La directive cadre Stratégie pour le milieu marin a été adoptée le 17 juin 2008 par le Parlement et le Conseil de l’Union Européenne. Elle est entrée en vigueur le 15 juillet 2008 et les Etats membres avaient jusqu'au 15 juillet 2010 pour la transposer dans leur droit national.

Elle établie un cadre d'actions communautaire visant à atteindre trois objectifs de prévention, de protection et de conservation des milieux marin vis-à-vis des activités humaines nuisibles. Ses objectifs sont résumés en une formule : « Pour une mer propre, une mer saine, une mer productive ».

Cette directive impose aux pays de l'Union Européenne d'élaborer des stratégies visant à protéger les écosystèmes marins et à veiller à ce que les activités économiques liées au milieu aquatique intègrent un paramètre de durabilité.(1)

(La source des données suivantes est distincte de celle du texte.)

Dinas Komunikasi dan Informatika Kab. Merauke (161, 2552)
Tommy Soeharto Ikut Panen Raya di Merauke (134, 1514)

Pour ce faire, les Etats membres doivent élaborer trois types de plans.
Il y a tout d'abord les programmes transfrontaliers. Ces programmes permettent de définir des actions en vue d’atteindre les objectifs fixés et tout particulièrement de garantir un bon état écologique des espaces maritimes d’ici à 2020. Un « bon état écologique» fait référence « à la diversité et au dynamisme écologique des océans et des mers et à leur propreté, leur bon état sanitaire et leur productivité ». L’objectif de cet « bon état écologique » est de veiller à la protection des écosystèmes marins pour les générations actuelles et futures. Ces programmes transfrontaliers permettent de renforcer la coopération entre les quatre régions marines. Par ailleurs, la directive contribue aussi à renforcer la coopération mondiale par le biais de la création d’un réseau mondial de zones maritimes protégées, permettant ainsi d'ouvrir le dialogue avec les pays situés hors de l’Union Européenne.
Ensuite, les Etats membres doivent également prévoir des programmes de mesures à prendre. Ils définissent l’étendue de la zone concernée et le calendrier des actions à mettre en place afin de pratiquer les activités marines de façon durable.
Enfin, il y a les programmes de surveillance, institués en 2014 par la Commission Européenne lors de sa révision des premières étapes de la mise en œuvre de la directive. Ces programmes visent à mesurer et à évaluer les progrès en vue d’atteindre les objectifs. Si certains objectifs ne sont pas atteints, les pays de l’Union Européenne sont tenus de donner des justifications et peuvent, le cas échéant, appliquer certaines exceptions.

La directive précise que, les mers européennes étant divisées en quatre régions marines, les pays travaillant dans les mêmes régions sont tenus de coordonner leurs actions.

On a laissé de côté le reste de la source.